Data entries

════════════════════

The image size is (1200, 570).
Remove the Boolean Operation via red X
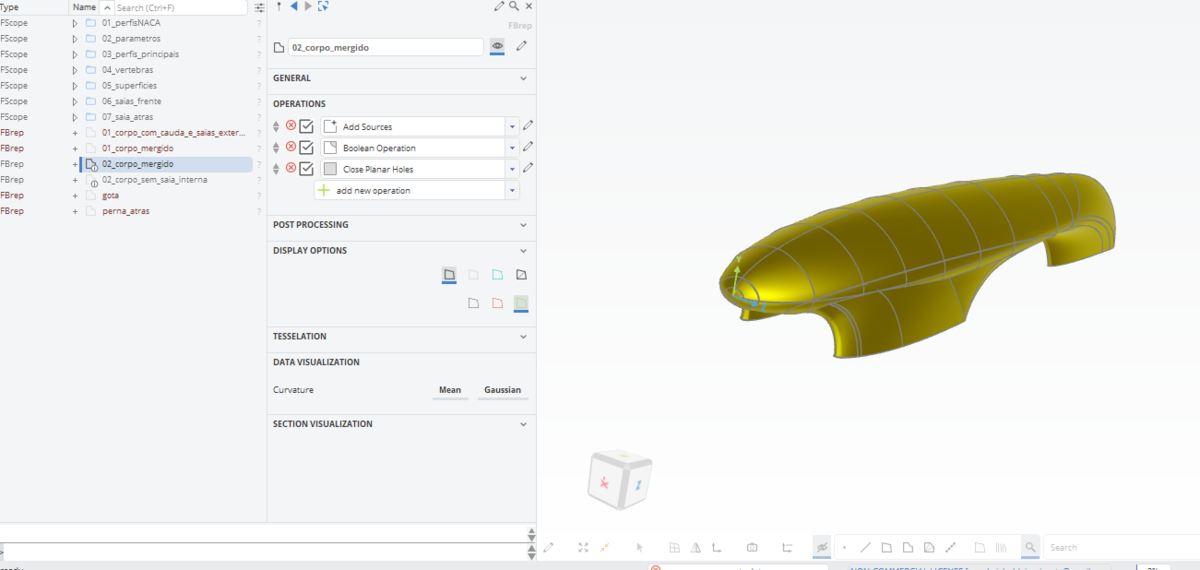pos(291,147)
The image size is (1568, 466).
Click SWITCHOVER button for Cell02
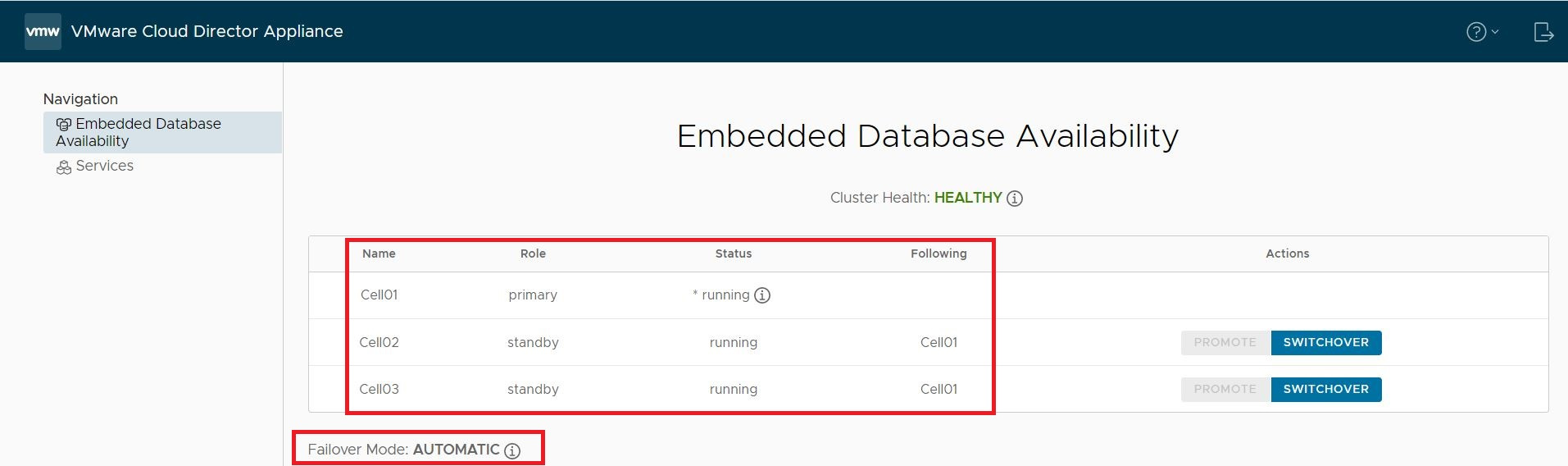pos(1326,343)
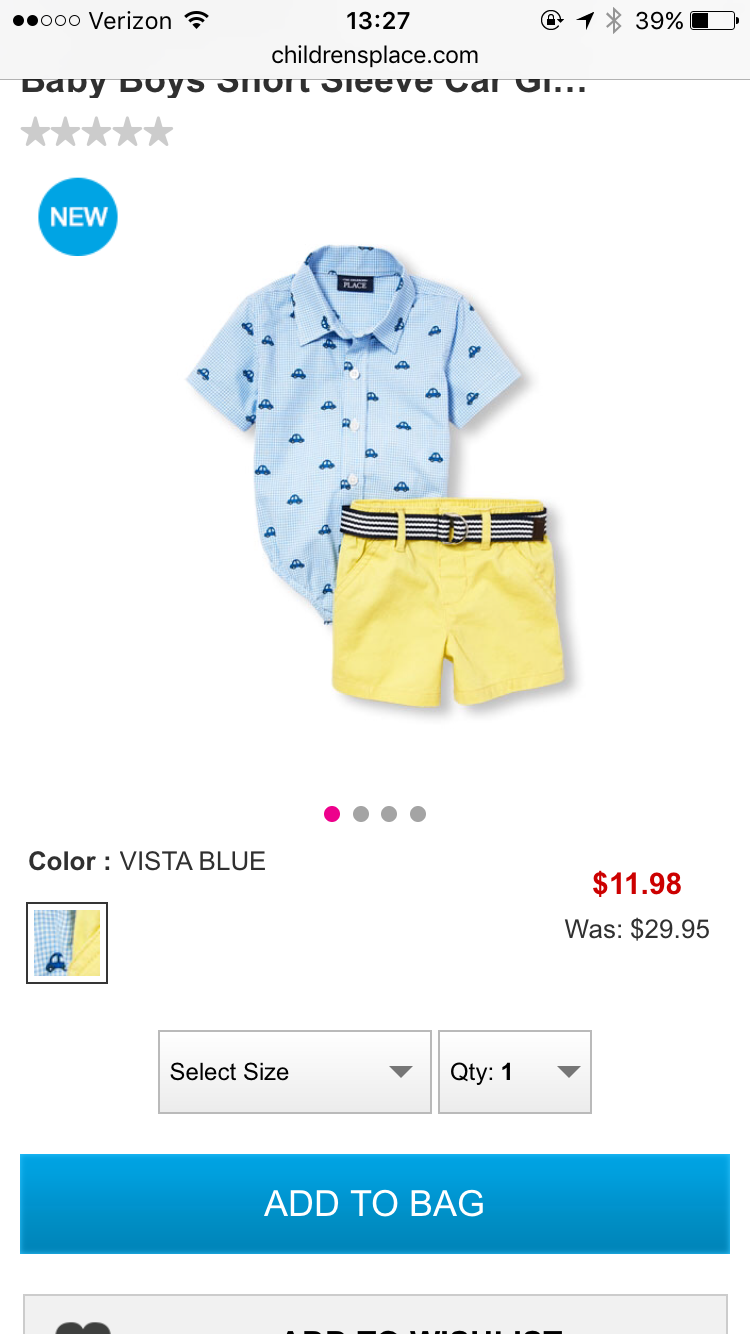This screenshot has width=750, height=1334.
Task: Select the third image carousel dot
Action: tap(389, 814)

════════════════════

• Your instructions:
Retype all entries exactly; omit pictures.

• Completed exercise:
The image size is (1200, 570).
Remove the Boolean Operation via red X
pos(291,147)
The image size is (1568, 466).
Click SWITCHOVER button for Cell02
pos(1326,343)
This screenshot has width=750, height=1334.
Task: Select the third image carousel dot
Action: tap(389, 814)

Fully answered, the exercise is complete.